2. Problematic default values

It is interesting that DTD and XML Schema allow for default values to be declared. The RELAX NG schema language has taken the opposite approach. Here default values are not allowed. A schema should only be for validating the structure of a document.

The irritating default attribute values in the DTDs of XHTML is a strong argument in favor of the approach RELAX NG has taken. Don't confuse the world for nothing or almost nothing. Each and every time we transform XHTML to XHTML we run the risk of several unwanted attributes showing up in our result document.

The shape attribute is the most common but we also have the colspan="1" and rowspan="1" attributes in tables. In XHTML 1.1 it is even worse with version="-//W3C//DTD XHTML 1.1//EN" in the html element and profile="" in the head element.

3. Don't copy that junk

We can avoid the unwanted attributes from appearing by adding templates to our XSLT stylesheet matching them explicitly in order to prevent them from being copied out of the DTD. Such a template for the shape attribute looks like this:

<xsl:template match="@shape"/>

The shape attribute is also matched by the template having an "@*" in the match attribute but is overruled by this new template having a more explicit match attribute.

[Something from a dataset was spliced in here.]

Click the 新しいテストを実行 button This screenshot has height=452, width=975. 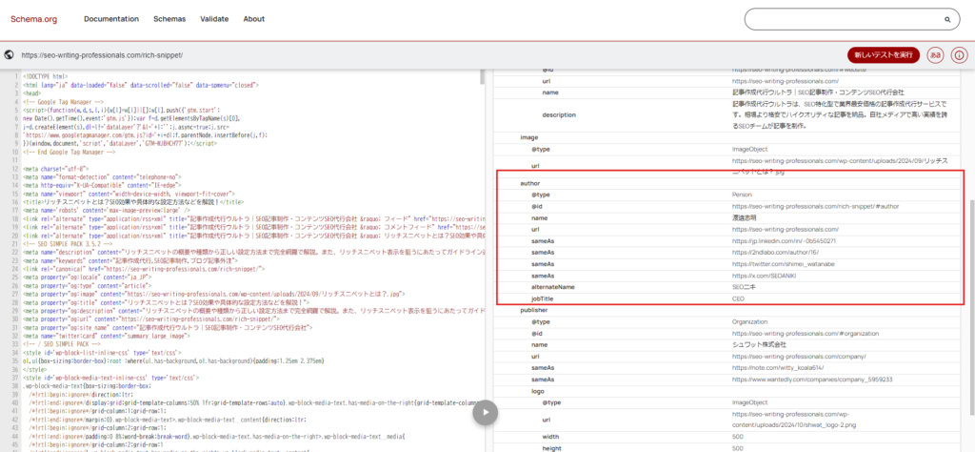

The new template has no content and that is what it should do: nothing.

If we use two XHTML namespace declarations (a default and a prefixed) in our XSLT stylesheet in order to get to the markup in our XHTML document, and if we make our templates even more specific, they could look like this: [1]

<xsl:template match="xhtml:a/@shape"/>
<xsl:template match="xhtml:html/@version"/> <!-- 1.1 -->
<xsl:template match="xhtml:head/@profile"/> <!-- 1.1 -->
<xsl:template match="@rowspan"/>
<xsl:template match="@colspan"/>

We should modify the above templates if they also delete markup from our XHTML input document that we want to be copied over. We only want to delete the default values specified in the DTD.

4. I am not the only one

Is default values in the DTD popping up in our result document a big problem? Yes! Go to the homepage of w3.org and look at the source code. We have shape="rect" all over the place in each and every anchor element for nothing.

I have made a cached version of the w3.org homepage (cached 2007-02-19). Compare it with the source code of the actual one to see if w3.org has made a more specific template to eliminate the dirt.

Why make markup longer than necessary? Why fool web designers into thinking: "Could this be an important attribute I should start using?" The cached homepage of w3.org is not best practice. It is not a quality webpage.

Footnotes

[1]

See my article, Transforming XHTML to XHTML with XSLT.

Updated 2009-08-06